What Makes It Go Up or Down
Dressing percentage isn’t a fixed number for a species. It shifts based on several factors, some of which producers can control and some they can’t.
Muscling and Fat Cover
Heavier-muscled animals dress higher because more of their live weight is actual meat that stays on the carcass. Similarly, as outside fat thickness increases, dressing percentage goes up, since that fat remains part of the carcass weight. An over-finished animal carrying excessive external fat will dress higher than average, while a lean, grass-finished animal will typically dress lower.
Breed
Breed has a major influence. Among cattle, heavily muscled breeds like Belgian Blue produce the highest dressing percentages, while dairy breeds like Jersey produce the lowest. Even after adjusting for breed composition, animals born in beef herds dress about 0.68 percentage points higher than animals born in dairy herds. That gap might sound small, but on a 1,200-pound animal it represents roughly 8 extra pounds of carcass.
Sex and Age
Steers generally dress higher than heifers. Older animals also tend to dress higher than younger ones, largely because they’ve had more time to put on muscle and fat relative to the weight of their organs and gut contents.
Gut Fill
This is one of the biggest day-to-day variables. An animal that ate and drank heavily right before weighing will have a higher live weight but no extra carcass weight, dragging the dressing percentage down. The contents of the digestive tract can represent a significant portion of live weight, especially in cattle, which have large rumen systems. This is why many pricing arrangements account for gut fill or use a “pencil shrink” deduction when buying animals on a live-weight basis.
Diet
What an animal has been eating affects both gut fill and body composition. Grain-finished cattle tend to carry more external fat and have less bulky gut contents than grass-finished cattle, which is why grain-finished animals usually dress 2 to 4 percentage points higher.
Why It Matters for Pricing
Dressing percentage is the bridge between two common ways of buying and selling livestock: on a live-weight basis and on a carcass-weight basis. If you’re buying a whole beef animal from a farmer at a per-pound live price, you need to know the expected dressing percentage to figure out what you’re actually paying per pound of carcass. A steer priced at $1.50 per pound live weight with a 63% dressing percentage effectively costs about $2.38 per pound of hanging carcass weight ($1.50 ÷ 0.63).

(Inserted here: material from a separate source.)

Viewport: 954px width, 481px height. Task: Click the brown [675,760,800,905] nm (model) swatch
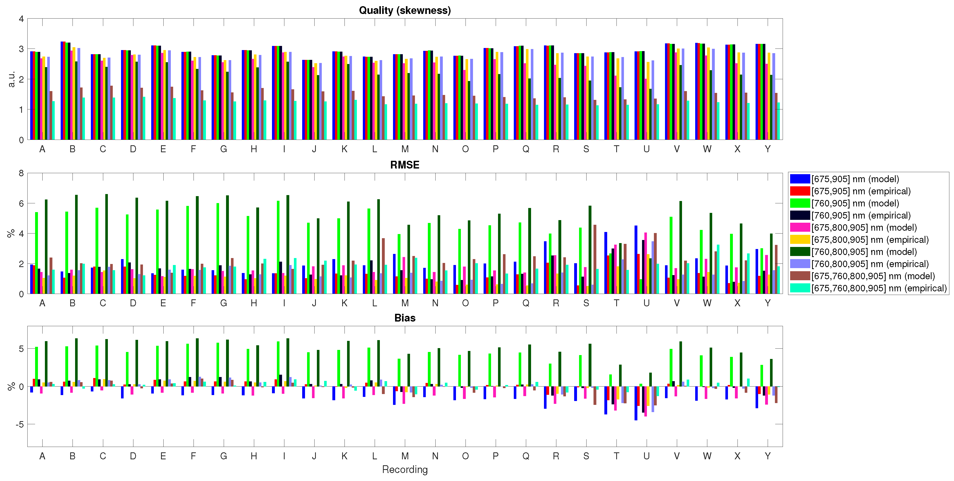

For producers selling on a grid or carcass-weight system, a higher dressing percentage means more pounds to sell from the same live animal. That’s one reason beef producers select for muscular, well-finished genetics. Even a one-percentage-point improvement across a herd of 100 head at 1,200 pounds represents roughly 1,200 extra pounds of carcass to sell.
Packers and buyers also use dressing percentage as an indicator of animal quality and composition. An unusually low number can signal that an animal was carrying excess gut fill at weigh-in, was under-finished, or had internal issues like an abscess or liver damage that required extra trim during processing. An unusually high number often means heavy fat cover, which can affect both grade and saleable yield in different ways.

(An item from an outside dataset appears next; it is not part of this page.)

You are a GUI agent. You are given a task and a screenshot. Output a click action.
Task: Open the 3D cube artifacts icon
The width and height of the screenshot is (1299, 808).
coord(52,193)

From Carcass to Retail Cuts
Dressing percentage only gets you to the hanging carcass. The next step, breaking that carcass into retail cuts, involves further losses from bone removal, fat trimming, and moisture loss during aging. For beef, a typical carcass yields roughly 55 to 65% of its hanging weight as boneless, trimmed retail cuts. So starting from a 1,200-pound live steer with a 63% dressing percentage (756-pound carcass), you might end up with around 415 to 490 pounds of actual packaged meat, depending on how closely the carcass is trimmed and what cuts are kept bone-in versus boneless.
Understanding both numbers, dressing percentage and retail yield, gives you a realistic picture of how much meat you’ll actually take home when buying an animal on the hoof. Neither number alone tells the whole story.